DevOps is not a buzz in the air anymore it has covered a lot of distance in terms of popularity and adoption. Now studies are suggesting that DevOps will rock in 2019 too.
2019 will be marked by the efforts of applying metrics to DevOps processes. These metrics will not only support the value of adopting DevOps they will also help organizations to merge the variety of DevOps gap occurred in recent years.
For example, a recent study of 1,076 IT experts organized by CloudBees (the open source Jenkins continuous integration/continuous development platform provider), suggests that while a lot of advances have been achieved in terms of adopting continuous integration, a lot of work is yet to be done before organizations proclaim continuous development. The study reports that 67 percent of participants say they are using DevOps, but only 50 percent of them have implemented continuous deployment.
According to Brian Dawson, DevOps evangelist for CloudBees, one of the major reasons why the difference exists is that getting developers to adopt continuous integration is an easier challenge than getting developers and IT operation teams to together embrace continuous development.

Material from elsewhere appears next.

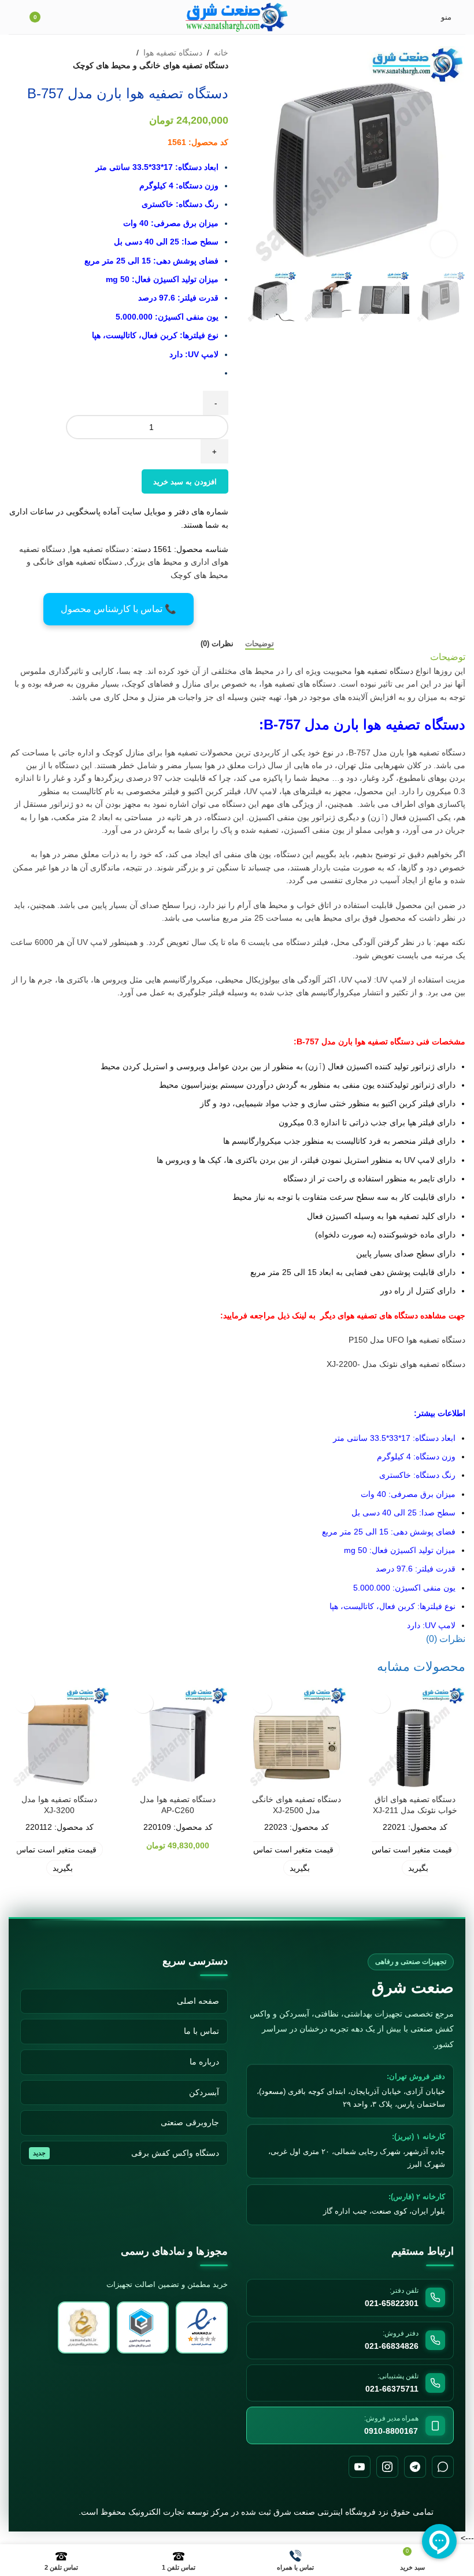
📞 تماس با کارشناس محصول (118, 609)
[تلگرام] (415, 2467)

Filling that gap will need more organizations to measure exactly the benefits they are gaining by adopting DevOps, sometimes referred to as value stream management, said Dawson. Once those metrics are settled, he said, it should become simpler to drive DevOps processes rooted into most organizations.
The difficulty, however, is that most organizations are not particularly disciplined when it comes to monitoring metrics. In fact, according to the CloudBees survey, 34 percent of participants agree they don’t collect any metrics from their DevOps pipelines.
Dawson also noted that the rise of containers and Kubernetes soon may force more broad adoption of DevOps, as microservices based on containers are regularly updated. Kubernetes may soon provide a common set of representations from which developers and IT operations teams can derive a unified set of processes. 79 percent of the participants say that they are using Docker and 47 percent apply Kubernetes. Additionally, 38 percent of study respondents are working with containers in both development and test projects, compared to 33 percent utilizing containers from development all the way through to production. CloudBees is trying to encourage adoption of Jenkins X, a CI/CD platform that is based on a microservices structure facilitated by containers and Kubernetes.
Of course, the DevOps gap is hardly restricted to definitions. The CloudBees survey also reveals communication gaps that need to be filled in 2019. For example, according to the survey, C-level officials and programmers have a generally lower opinion than IT operations units and superior managers concerning the degrees to which DevOps methods are being embraced.